# Text passage

Electrical Safety Tips & Resources

Call Before You Dig

Ontario’s Occupational Health and Safety Act requires that any person planning on digging has to first find underground utilities.

Underground utilities include: Water Pipes, Gas Lines, Sewage Lines, Electrical Wires, Cable TV and Telephone. It’s hard to know where they are without proper locates by the utility provider such as Lakefront, Cogeco, Union Gas, Bell, or the Town of Cobourg.

Serious injury or death can be caused if someone digs into an underground electric cable.

For Free electric underground locates, please contact ON1Call at , or visit their website at ON1Call.

ON1Call will help you to identify companies who may have underground cables and forward a locate request to each of these companies.

Call ON1Call when digging for:

  • tree planting
  • party tents
  • children’s inflatable activity centres
  • fence posts
  • decks
  • pool excavation
  • anytime you are going to put an anchor peg or shovel in the ground

 Lakefront Utilities Inc. will receive the request and provide an underground cable location service at no charge during normal working hours within 5 working days from your request.

We mark the location of any buried line in RED, so you know where you can dig safely. For guidelines regarding how to proceed near buried cables, read the Electrical Safety Association GUIDELINE FOR EXCAVATION NEAR UTILITY LINES.

Making contact with underground power lines can cause serious injury – even death, so please call ahead.

Following up with Lakefront Utilities

If you need to follow-up on a locate request, you must have a ticket number from the ON1Call service before you follow the prompts on our Lakefront Utilities main line 905-372-2193 to connect with our locates staff.

# Activities
[1] Decide whether each statement below agrees with the electrical safety text, answering yes or no and quoting the text's deciding words: (a) Lakefront marks buried lines in blue; (b) the underground cable location service costs nothing during normal working hours; (c) a follow-up on a locate request requires a ticket number from ON1Call.
[2] Set down a passage of the electrical safety text word for word, starting at the words "Call Before You" and stopping after the words "underground electric cable.".
The data after the text isn't needed for anything here.

# Information supplied
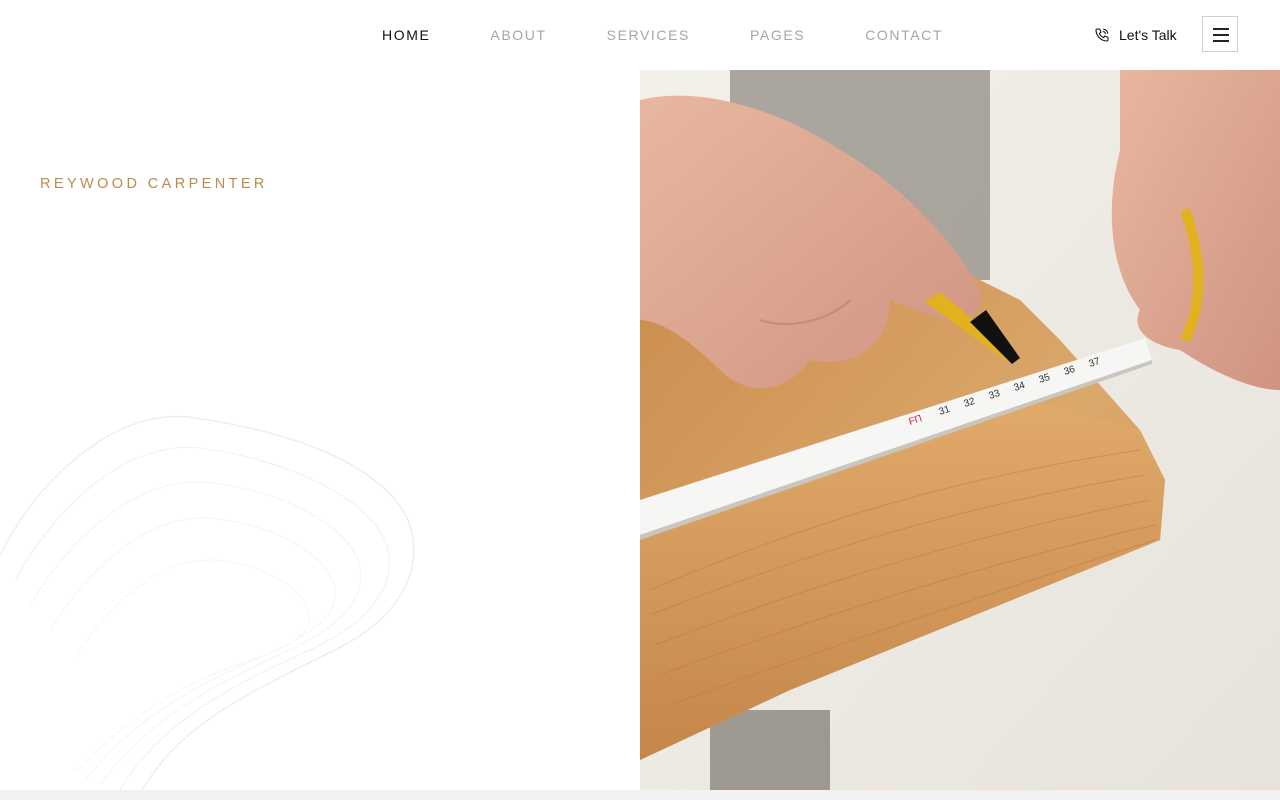  I want to click on nav-item-home: HOME, so click(406, 35).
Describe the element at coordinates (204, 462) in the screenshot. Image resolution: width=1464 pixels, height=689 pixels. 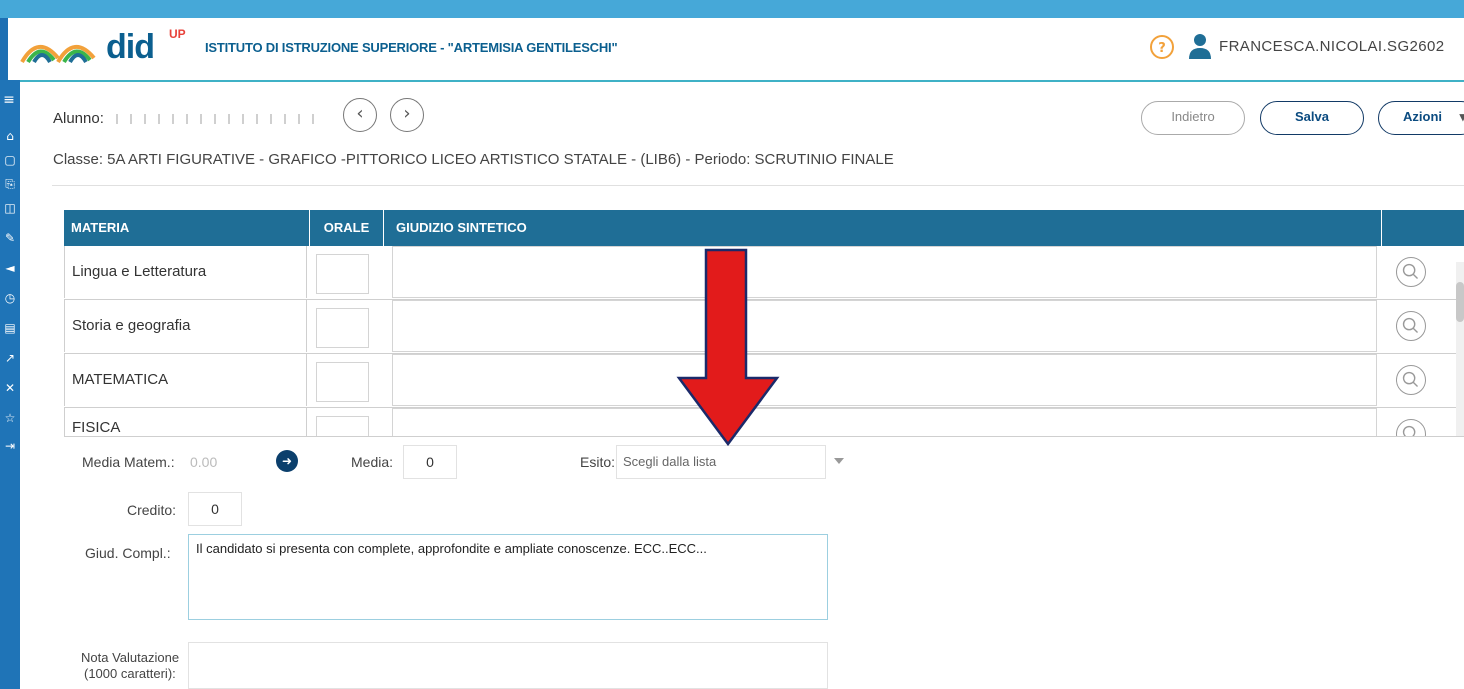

# Answers provided
[1]
(a) No: "We mark the location of any buried line in RED"
(b) Yes: "provide an underground cable location service at no charge during normal working hours"
(c) Yes: "you must have a ticket number from the ON1Call service"

[2]
Call Before You Dig

Ontario’s Occupational Health and Safety Act requires that any person planning on digging has to first find underground utilities.

Underground utilities include: Water Pipes, Gas Lines, Sewage Lines, Electrical Wires, Cable TV and Telephone. It’s hard to know where they are without proper locates by the utility provider such as Lakefront, Cogeco, Union Gas, Bell, or the Town of Cobourg.

Serious injury or death can be caused if someone digs into an underground electric cable.